Clever, but I don't know how to express my desired filter as such a function.

Let me take a guess at it.

Assuming that
float x = random(1,1000);
generates an even frequency distribution from some start frequency f_start to f_end = 1 / (pulse duration)
for 1000 possible frequencies between f_start and f_end

the probability of a given frequency appearing in the output filtered through
float z = exp(10/x)
requires first realizing that both z and x give the period associated with a given pulse (actually, period - pulse duration, but assuming pulse duration is negligible for the moment)

thus z_frequency = 1 / ( exp(10/x) )

now the probability of any given value of x coming up is 1/1000

the probability of any value of z_freq coming up is also 1/1000
however this is now a question of density
does z_freq mean that, for a given pulse, the output value z_freq is more likely to lie between some range z_freq_0 to z_freq_1 than it is for other ranges?
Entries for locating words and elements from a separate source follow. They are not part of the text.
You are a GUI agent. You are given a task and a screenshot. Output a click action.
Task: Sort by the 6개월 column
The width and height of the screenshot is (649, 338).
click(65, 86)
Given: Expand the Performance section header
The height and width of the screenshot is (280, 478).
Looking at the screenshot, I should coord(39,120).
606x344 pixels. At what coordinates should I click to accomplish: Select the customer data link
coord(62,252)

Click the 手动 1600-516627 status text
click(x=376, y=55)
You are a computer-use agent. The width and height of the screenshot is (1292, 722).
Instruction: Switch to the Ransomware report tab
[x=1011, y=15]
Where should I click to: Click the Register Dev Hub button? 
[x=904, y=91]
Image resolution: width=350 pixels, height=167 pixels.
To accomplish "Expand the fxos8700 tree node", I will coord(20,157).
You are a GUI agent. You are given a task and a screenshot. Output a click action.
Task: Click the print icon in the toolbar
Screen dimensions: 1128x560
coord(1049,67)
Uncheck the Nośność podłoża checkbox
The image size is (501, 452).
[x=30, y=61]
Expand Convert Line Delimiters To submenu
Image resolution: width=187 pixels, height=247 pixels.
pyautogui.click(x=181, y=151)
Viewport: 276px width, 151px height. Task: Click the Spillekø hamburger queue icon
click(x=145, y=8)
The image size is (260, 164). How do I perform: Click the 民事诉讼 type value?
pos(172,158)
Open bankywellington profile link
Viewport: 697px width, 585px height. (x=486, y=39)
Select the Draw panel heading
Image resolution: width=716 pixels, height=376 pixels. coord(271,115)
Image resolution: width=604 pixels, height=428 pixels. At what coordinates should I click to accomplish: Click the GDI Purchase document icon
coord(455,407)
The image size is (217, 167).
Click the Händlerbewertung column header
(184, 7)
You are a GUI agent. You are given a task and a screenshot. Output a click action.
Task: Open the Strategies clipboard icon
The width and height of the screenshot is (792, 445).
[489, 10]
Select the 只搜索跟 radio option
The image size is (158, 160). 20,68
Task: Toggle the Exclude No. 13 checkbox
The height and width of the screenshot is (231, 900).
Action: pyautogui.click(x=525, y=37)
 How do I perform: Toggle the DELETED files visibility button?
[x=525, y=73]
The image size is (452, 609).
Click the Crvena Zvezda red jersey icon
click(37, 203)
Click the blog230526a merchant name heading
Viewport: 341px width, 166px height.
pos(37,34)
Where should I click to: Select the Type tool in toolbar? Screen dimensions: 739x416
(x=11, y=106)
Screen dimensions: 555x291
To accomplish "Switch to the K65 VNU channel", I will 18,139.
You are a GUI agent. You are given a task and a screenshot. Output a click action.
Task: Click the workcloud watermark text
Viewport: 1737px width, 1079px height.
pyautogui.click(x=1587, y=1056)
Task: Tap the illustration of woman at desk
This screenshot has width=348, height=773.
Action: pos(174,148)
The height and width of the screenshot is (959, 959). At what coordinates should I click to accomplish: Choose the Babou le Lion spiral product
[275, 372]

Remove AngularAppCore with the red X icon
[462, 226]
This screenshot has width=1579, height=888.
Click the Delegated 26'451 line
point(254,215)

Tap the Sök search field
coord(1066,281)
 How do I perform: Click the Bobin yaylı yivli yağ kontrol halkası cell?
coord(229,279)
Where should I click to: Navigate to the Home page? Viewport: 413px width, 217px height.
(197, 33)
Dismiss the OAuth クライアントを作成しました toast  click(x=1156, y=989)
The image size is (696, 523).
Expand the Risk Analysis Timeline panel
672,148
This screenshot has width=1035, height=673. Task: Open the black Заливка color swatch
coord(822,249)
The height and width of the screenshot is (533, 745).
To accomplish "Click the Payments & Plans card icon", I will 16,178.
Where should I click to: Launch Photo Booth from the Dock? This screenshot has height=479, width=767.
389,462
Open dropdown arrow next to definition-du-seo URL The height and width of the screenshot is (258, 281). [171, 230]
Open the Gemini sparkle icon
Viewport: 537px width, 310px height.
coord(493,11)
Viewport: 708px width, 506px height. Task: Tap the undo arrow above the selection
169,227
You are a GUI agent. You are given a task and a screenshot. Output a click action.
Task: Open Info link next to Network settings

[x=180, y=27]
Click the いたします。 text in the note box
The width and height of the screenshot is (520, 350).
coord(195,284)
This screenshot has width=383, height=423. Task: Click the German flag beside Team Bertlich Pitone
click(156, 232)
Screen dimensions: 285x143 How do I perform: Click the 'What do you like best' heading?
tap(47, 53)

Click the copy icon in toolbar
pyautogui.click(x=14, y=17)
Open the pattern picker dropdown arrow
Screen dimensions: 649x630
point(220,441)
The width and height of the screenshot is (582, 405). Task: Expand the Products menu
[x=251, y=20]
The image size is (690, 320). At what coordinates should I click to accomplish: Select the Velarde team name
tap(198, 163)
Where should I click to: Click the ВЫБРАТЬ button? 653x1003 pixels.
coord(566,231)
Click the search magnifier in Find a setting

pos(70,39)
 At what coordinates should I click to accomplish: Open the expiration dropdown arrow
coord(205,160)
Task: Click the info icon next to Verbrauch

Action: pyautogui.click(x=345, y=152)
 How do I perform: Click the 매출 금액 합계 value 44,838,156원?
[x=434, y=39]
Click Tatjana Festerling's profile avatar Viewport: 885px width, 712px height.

where dz/dx = 0, a change in x produces no change in z
therefore the probability of a given value z_freq appearing in the output is 1 if x happens to come up within a range where dz/dx=0 (and where z_freq(x) = that given value)

where dz/dx = 1, a change in x produces equal change in z
therefore the probability of a given value of z_freq appearing in the output is 1/1000 if x happens to come up within a range where dz/dx = 1

where dz/dx = infinity, a change in x produces an infinitely large change in z
therefore the probability of a given value of z_freq appearing in the output is 0 if x comes up where dz/dx = infinity

now how to get from there to a filter function? need to say, how does the probability of a frequency appearing in the output change as a function of x given some function z_freq()

okay, it's probably going to involve differentiating z_freq()
the points (1, 0), (1/1000, 1), (0, infinity) and  suggest a function of the form y = exp(-Cx)
so probability = exp (-C * dz/dx )

well the only data point we have to go on of any substance is (1/1000, 1)
backsolving 1/1000 = exp ( -C )
ln(1/1000) = -6.907 --> C = 6.907

now we have to differentiate z_freq
z_freq = 1 / ( exp(10/x) )

crap, I forgot how to do this

either way, we have a filter admittance function, I think
admittance = exp ( 6.907 * dz_freq/dt)

right, now say my admittance function should have a negative slope of 10dB/octave
that's 10dB / ( (freq_0 * 10) / freq_0 )
or 10dB/10
or crap, I just realized I have no idea how to convert that into a slope function... it must be nonlinear...

whatever, keep admittance abstract

admittance(x) = exp (6.907 * dz_freq/dx)
ln( admittance(x) ) / 6.907 = dz_freq/dx
z_freq = integral of [ ln( admittance(x) ) / 6.907 )
or generalizing
z = 1 / ( integral of [ ln( admittance(x) ) / (ln( 1 / number of possible values for the RNG ) ]

Is that right?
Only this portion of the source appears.